Read, Drink, Be Merry: A literary crawl throughout Columbia

Abby Lee

The 2nd Annual Lit Crawl took Columbians and visitors alike on a literature-focused tour through Columbia on Thursday night, kicking off the Unbound Book Festival.

The night included readings from authors and poets at different locations and games like Mad Libs and Cards Against Humanity – with a literary twist, of course.

Writers gathered at each stop in the city, taking to stages to read poems or excerpts of their work.

People from all walks of the literary world – authors, poets, booksellers, literary magazine editors and reader – sat around playing games and gabbing over their drinks.

DeAni Blake-Britton, a poet and creative writing student at Lincoln University in Jefferson City, performed two of her poems at Hexagon Alley early on in the night.

“I just get to look out at everyone’s faces, take a breath, and read,” Blake-Britton said.

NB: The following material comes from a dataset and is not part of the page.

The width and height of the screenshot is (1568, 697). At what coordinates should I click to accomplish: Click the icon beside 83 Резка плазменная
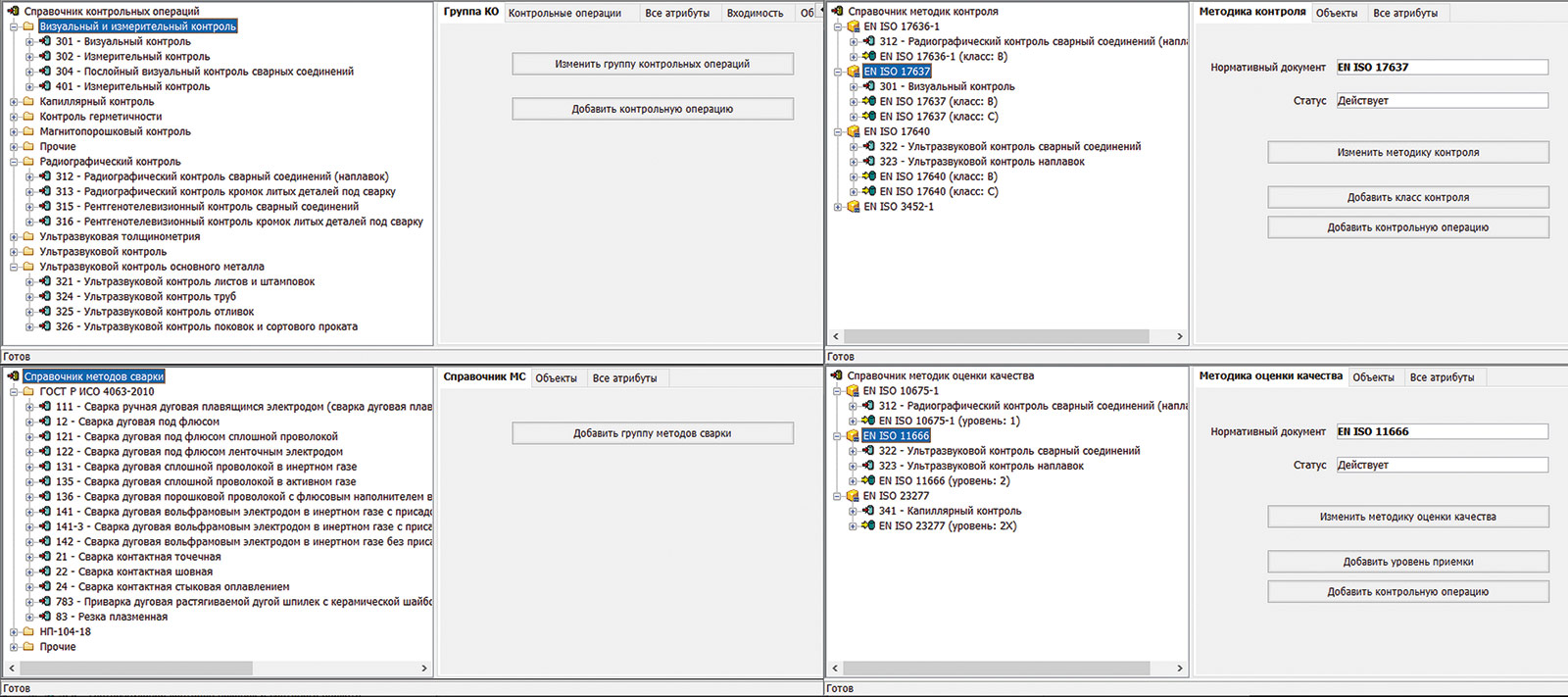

The Hexagon Alley event featured contributors to The New Territory, a magazine focused on Midwestern art and people.

Another poet, Elijah Burrell, mounted the stage and began to recite his poem “Sharknapper,” which asked what three shark kidnappers – that is, three people stealing a shark – had going through their minds.

“And then the other side of that … what must it have felt like for the shark, and being in its clear cage, and being lifted out of the cage, and hoping for freedom,” Burrell said. “I don't know… it all came together. And it came together in a strange and, I think, kind of fun and weird and beautiful way.”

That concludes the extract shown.